I am just a wanderer searching for something honest in art. I will be in Seoul next week. Perhaps we can share a perspective or two.
The boarding announcement echoed through the lounge, a polite voice calling passengers to line up.
She rose, collecting her handbag, and walked toward the gate. Her pulse thrummed beneath her skin. It felt less like fear and more like awakening. She was on a mission to reclaim what was hers. Or, if reclamation proved impossible, to destroy it so completely that no one else could possess it.
Just before switching off her phone for takeoff, another message from Min hee appeared.
Funny. My lover says the same thing about searching for honesty in art. He just landed here today. Seoul will feel very crowded next week.
The word lover burned on the screen.
Nisa’s smile froze, then dissolved entirely. The impact was physical, like a slap delivered in public. Heat rose up her neck.
She powered off the phone with abrupt force and leaned back into the aircraft seat. As the plane began to taxi, London’s lights shimmered outside the window, growing smaller with every second.
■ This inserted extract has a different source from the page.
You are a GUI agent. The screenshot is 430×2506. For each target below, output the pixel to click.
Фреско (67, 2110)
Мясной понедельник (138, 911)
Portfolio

She would not merely find Min hee.
She would step directly into the heart of the betrayal.
And when she arrived, she would not hesitate, even if her hands had to be stained with paint, with blood, or with tears.
Seoul lay thousands of miles ahead, but the war had already begun at thirty thousand feet above the earth.
Nisa closed her eyes and summoned Min hee’s face once more. In the darkness behind her eyelids, she made herself a promise.
That smile would not survive for long after Sarah set foot on Korean soil.